(Dataset items)
────────────────────────────────────────

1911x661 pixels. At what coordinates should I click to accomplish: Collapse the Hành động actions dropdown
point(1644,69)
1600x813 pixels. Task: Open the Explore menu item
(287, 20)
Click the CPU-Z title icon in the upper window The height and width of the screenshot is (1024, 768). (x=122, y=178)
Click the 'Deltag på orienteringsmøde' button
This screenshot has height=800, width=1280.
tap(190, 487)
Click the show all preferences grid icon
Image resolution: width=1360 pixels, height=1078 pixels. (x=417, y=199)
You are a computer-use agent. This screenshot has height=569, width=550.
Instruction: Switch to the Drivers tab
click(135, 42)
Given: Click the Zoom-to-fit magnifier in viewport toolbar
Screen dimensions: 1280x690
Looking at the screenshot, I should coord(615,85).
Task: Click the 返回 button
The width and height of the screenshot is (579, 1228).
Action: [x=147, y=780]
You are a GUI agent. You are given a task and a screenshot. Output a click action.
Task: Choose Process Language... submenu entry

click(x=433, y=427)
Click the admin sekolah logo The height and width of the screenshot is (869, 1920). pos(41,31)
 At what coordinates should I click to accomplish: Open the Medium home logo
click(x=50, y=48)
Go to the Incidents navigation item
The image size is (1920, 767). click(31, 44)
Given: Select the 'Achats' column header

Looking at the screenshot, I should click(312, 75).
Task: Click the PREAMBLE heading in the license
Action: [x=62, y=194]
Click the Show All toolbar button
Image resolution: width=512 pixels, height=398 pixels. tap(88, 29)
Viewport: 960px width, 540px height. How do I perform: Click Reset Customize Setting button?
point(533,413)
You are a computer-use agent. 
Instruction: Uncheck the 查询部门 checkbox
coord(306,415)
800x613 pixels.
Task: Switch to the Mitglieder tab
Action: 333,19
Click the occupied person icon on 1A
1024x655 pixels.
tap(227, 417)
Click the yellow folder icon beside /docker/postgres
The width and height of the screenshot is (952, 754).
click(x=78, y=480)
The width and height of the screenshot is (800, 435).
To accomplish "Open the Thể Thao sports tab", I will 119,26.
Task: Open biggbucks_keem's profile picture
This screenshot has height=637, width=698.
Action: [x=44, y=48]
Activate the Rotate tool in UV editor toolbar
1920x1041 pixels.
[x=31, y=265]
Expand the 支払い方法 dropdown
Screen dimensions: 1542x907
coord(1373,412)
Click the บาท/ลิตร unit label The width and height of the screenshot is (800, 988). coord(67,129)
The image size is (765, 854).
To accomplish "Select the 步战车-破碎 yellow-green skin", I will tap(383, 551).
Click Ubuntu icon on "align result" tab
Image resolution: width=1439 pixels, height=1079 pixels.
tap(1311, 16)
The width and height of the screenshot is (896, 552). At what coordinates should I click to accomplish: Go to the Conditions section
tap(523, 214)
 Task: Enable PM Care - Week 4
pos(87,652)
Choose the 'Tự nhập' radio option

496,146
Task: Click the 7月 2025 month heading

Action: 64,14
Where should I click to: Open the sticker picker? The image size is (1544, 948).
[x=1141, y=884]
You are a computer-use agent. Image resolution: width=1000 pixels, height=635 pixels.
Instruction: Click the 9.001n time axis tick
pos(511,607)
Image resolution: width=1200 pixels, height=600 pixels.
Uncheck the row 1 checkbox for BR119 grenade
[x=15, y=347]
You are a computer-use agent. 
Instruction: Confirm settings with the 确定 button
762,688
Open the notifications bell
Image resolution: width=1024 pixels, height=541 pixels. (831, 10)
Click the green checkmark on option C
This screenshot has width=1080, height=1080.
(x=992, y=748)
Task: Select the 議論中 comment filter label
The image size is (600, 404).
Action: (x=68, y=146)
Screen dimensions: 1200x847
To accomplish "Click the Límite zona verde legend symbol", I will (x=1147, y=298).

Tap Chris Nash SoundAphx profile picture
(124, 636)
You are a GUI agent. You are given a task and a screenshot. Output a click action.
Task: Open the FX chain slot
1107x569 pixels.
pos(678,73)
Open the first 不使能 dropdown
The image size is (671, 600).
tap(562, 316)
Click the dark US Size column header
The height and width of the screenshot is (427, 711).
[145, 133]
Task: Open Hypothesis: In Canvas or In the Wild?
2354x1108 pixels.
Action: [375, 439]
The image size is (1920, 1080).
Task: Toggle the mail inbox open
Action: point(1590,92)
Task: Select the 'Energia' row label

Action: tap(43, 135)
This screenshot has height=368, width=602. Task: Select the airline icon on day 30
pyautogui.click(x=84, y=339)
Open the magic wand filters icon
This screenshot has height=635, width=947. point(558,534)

────────────────────────────────────────

Work item:
Reproduce, word for word and in full, only the lines above that start at the line with "1920x1041 pixels." and run through the line with "Task: Open the FX chain slot", both ends included.

Output for this task:
1920x1041 pixels.
[x=31, y=265]
Expand the 支払い方法 dropdown
Screen dimensions: 1542x907
coord(1373,412)
Click the บาท/ลิตร unit label The width and height of the screenshot is (800, 988). coord(67,129)
The image size is (765, 854).
To accomplish "Select the 步战车-破碎 yellow-green skin", I will tap(383, 551).
Click Ubuntu icon on "align result" tab
Image resolution: width=1439 pixels, height=1079 pixels.
tap(1311, 16)
The width and height of the screenshot is (896, 552). At what coordinates should I click to accomplish: Go to the Conditions section
tap(523, 214)
 Task: Enable PM Care - Week 4
pos(87,652)
Choose the 'Tự nhập' radio option

496,146
Task: Click the 7月 2025 month heading

Action: 64,14
Where should I click to: Open the sticker picker? The image size is (1544, 948).
[x=1141, y=884]
You are a computer-use agent. Image resolution: width=1000 pixels, height=635 pixels.
Instruction: Click the 9.001n time axis tick
pos(511,607)
Image resolution: width=1200 pixels, height=600 pixels.
Uncheck the row 1 checkbox for BR119 grenade
[x=15, y=347]
You are a computer-use agent. 
Instruction: Confirm settings with the 确定 button
762,688
Open the notifications bell
Image resolution: width=1024 pixels, height=541 pixels. (831, 10)
Click the green checkmark on option C
This screenshot has width=1080, height=1080.
(x=992, y=748)
Task: Select the 議論中 comment filter label
The image size is (600, 404).
Action: (x=68, y=146)
Screen dimensions: 1200x847
To accomplish "Click the Límite zona verde legend symbol", I will (x=1147, y=298).

Tap Chris Nash SoundAphx profile picture
(124, 636)
You are a GUI agent. You are given a task and a screenshot. Output a click action.
Task: Open the FX chain slot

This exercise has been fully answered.